READING PASSAGE section start
Ismail Kadare Nobel Prize Death: Albanian novelist and writer has died at age 88

Ismail Kadare Nobel Prize Death: Albanian novelist and writer has died at age 88

Ismail Kadare Nobel Prize Death: Ismail Kadare died on Monday from an apparent heart attack at age 88. According to his editor and a Tirana hospital, ”Doctors tried to revive the writer when he was brought to a Tirana hospital with “no signs of life” and he was declared dead at 8:40 am local time, the hospital said.

Who Was Ismail Kadare?

Ismail Kadare was an Albanian novelist, poet, essayist, screenwriter, and playwright. Ismail was a leading international literary figure and intellectual, who focused on poetry until the publication of his first novel, The General of the Dead Army, which made him famous internationally. Ismail was married to Albanian author Helena Gushi, and has two daughters. His daughter Besiana Kadare is the Albanian Ambassador to the United Nations, Albania’s Ambassador to Cuba, and a Vice President of the United Nations General Assembly for its 75th session.
READING PASSAGE section end
SUPPLIED MATERIAL section start
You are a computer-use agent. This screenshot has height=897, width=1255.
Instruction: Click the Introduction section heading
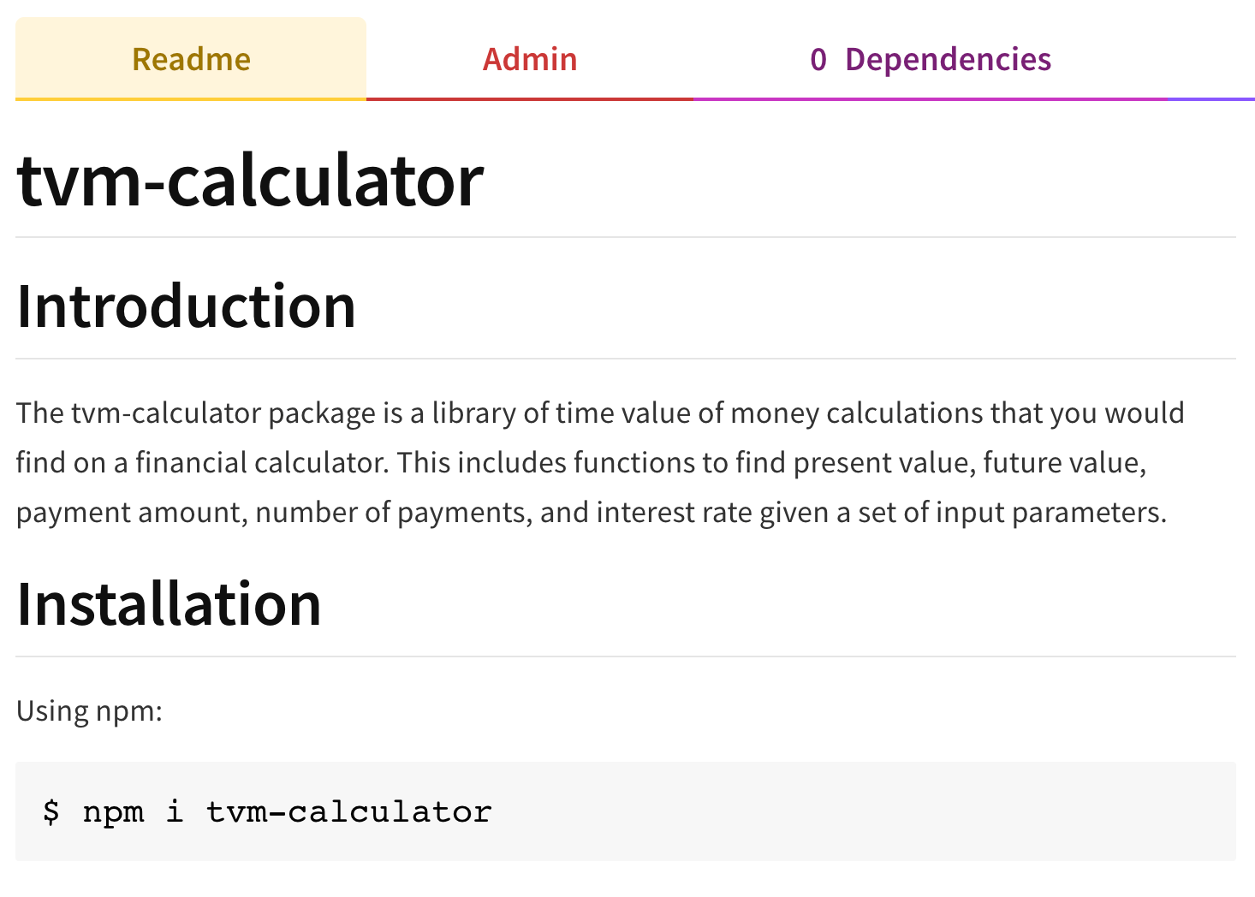tap(186, 306)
SUPPLIED MATERIAL section end
EXERCISE A
Please repeat the part of the article on Ismail Kadare's death from "Ismail Kadare Nobel Prize Death: Ismail" up to and including "its 75th session.".
EXERCISE B
In the article on Ismail Kadare's death, what novel made him famous internationally?

RESPONSE BOX A
Ismail Kadare Nobel Prize Death: Ismail Kadare died on Monday from an apparent heart attack at age 88. According to his editor and a Tirana hospital, ”Doctors tried to revive the writer when he was brought to a Tirana hospital with “no signs of life” and he was declared dead at 8:40 am local time, the hospital said.

Who Was Ismail Kadare?

Ismail Kadare was an Albanian novelist, poet, essayist, screenwriter, and playwright. Ismail was a leading international literary figure and intellectual, who focused on poetry until the publication of his first novel, The General of the Dead Army, which made him famous internationally. Ismail was married to Albanian author Helena Gushi, and has two daughters. His daughter Besiana Kadare is the Albanian Ambassador to the United Nations, Albania’s Ambassador to Cuba, and a Vice President of the United Nations General Assembly for its 75th session.

RESPONSE BOX B
The General of the Dead Army